We interviewed James Parton, head of Telefonica Developer Marketing about BlueVia, Telefonica's developer platform, a few weeks before O2 Litmus closes its doors and is absorbed by the new entity (we're told that there will be a "structure migration" before then).
We probed him over where BlueVia is going, the new business proposition they're putting on the table, the changing role of the operator in the mobile ecosystem and the future of apps.
In a nutshell, what is BlueVia?
BlueVia is the new global developer platform from Telefonica that helps developers take apps, web services, and ideas to market. BlueVia is built on four founding principles: Scale, Tools, Business Models, and Path to Market. BlueVia offers ground breaking, zero risk, business models for developers, along with ‘mix & match’ models to create multiple revenue streams.
What was the catalyst behind the creation of BlueVia?
It has been a three year journey to reach this point. Telefonica was running a number of regional developer programs in the UK, Spain, Argentina and Mexico. This allowed us to begin the process of engaging with developers to understand where we can add value, and equally where we just need to get out of the way.
In addition we commissioned the very successful Developer Economics 2010 report (see http://www.visionmobile.com/blog/devecon/ for a free download) which also helped to highlight the needs of developers. BlueVia builds on this regional learning and research insight to take Telefonica's developer offer to the next level. We are also delighted to be supporting Developer Economics again in 2011 so if you would like to take part visit http://www.visionmobile.com/Bluevia
How is Bluevia different from say, Android Market or Apple App Store? (Like Amazon or Apple, Bluevia has a 70:30 revenue share scheme)
BlueVia is focused on packaging Telefonica's assets in the form of low friction cloud based API's. In other words offering simple plug in's to our network capabilities that a developer can pick up and integrate into their mobile app, website, internet TV app, whatever.
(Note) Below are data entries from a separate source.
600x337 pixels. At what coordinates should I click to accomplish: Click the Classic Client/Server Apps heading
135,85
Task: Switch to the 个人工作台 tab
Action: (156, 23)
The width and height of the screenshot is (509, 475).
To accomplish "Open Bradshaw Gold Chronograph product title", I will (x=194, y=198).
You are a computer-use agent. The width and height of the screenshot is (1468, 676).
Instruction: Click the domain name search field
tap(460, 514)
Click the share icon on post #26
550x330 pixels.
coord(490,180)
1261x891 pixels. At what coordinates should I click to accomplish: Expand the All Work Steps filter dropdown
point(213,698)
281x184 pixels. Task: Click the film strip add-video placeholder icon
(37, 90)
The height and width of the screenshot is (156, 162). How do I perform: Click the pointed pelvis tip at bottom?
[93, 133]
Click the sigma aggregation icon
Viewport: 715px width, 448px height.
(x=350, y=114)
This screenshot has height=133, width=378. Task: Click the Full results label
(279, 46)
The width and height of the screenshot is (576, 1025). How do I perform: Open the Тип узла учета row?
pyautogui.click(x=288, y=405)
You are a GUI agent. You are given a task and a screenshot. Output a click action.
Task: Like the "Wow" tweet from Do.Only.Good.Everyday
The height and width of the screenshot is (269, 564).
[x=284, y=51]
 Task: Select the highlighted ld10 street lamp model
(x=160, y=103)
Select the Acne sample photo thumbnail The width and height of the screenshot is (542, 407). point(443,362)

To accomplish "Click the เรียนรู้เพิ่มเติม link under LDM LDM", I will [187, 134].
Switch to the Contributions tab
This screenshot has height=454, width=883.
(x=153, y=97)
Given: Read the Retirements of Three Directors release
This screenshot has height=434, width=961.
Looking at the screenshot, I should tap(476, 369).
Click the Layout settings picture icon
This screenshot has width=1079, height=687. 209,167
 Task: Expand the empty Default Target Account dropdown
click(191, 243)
The benefits being richer functionality, greater insight into the people using their apps, and new revenue streams through the business models we offer on top of the API's. BlueVia is therefore agnostic to the consumption device, operating system layer, etc.
At launch we offer five revenue share business models which are zero risk to the developer. Our model is the customer pays, we collect the revenue, then share that back with the developer. The developer pays for nothing, they just receive a cheque each month, and our thanks!
What has been the feedback from developers during your closed beta?
So far very positive, but of course we are under no illusion that everything is perfect. We know we will make mistakes, but we have a software mindset of fail fast and iterate. I think our no nonsense approach to helping developers make money is beginning to gain traction. In the past too many developer programs have had impressive rhetoric, but lacking when it comes to showing developers how they can actually make money.
The key thing for us though is for developers to engage with us. We can only deliver what developers need if they enter into a dialogue with us and help shape where BlueVia goes. Despite only being a few weeks old, you can read our first four cases studies of how developers are using BlueVia to make a difference to their apps and their business models here.
How will Bluevia collaborate with WAC?
BlueVia is already collaborating with WAC (Telefonica is on the board of directors companies of the Wholesale Applications Community). The same team that manages BlueVia is also responsible for Telefonica's contribution into WAC to ensure we maximise synergies. At Mobile World Congress you would have seen members of the BlueVia team supporting the WAC Developer day on the Monday and performing demo's on the WAC stand throughout the week.
What are the plans for other territories?
As I mentioned above we are following an agile methodology. We could have taken the typical Telco approach and sat on BlueVia until all of Telefonica's operating businesses were integrated, ensuring everything was perfect before launching. However we felt that getting the concept out there, getting the feedback loop with developers going, and building momentum was more important. You will see additional markets joining the BlueVia platform and further API's and business model innovation throughout this year.
Will BlueVia be M2M friendly (going beyond mobile devices)?
The BlueVia API's are deliberately cloud based API's, abstracted away from the end consumption device, so already today BlueVia works equally well on a mobile device, a website, an internet TV service, a car. A pure M2M scenario is something we may look at in the future.
What are the bigger trends that are coming in the world of mobile ecosystems?
I'm a big proponent of making apps 'smarter'. I really believe we are only at the beginning of what will be possible on mobile. Today if we both download the same app, they behave exactly the same way for both of us. They have no appreciation of our personal preferences, or our personal context. Turning 'dumb' apps into 'smart' apps through the inclusion of additional contextual information will be the next wave of innovation. You can get more information on this by downloading the MEF's guide to enablers here.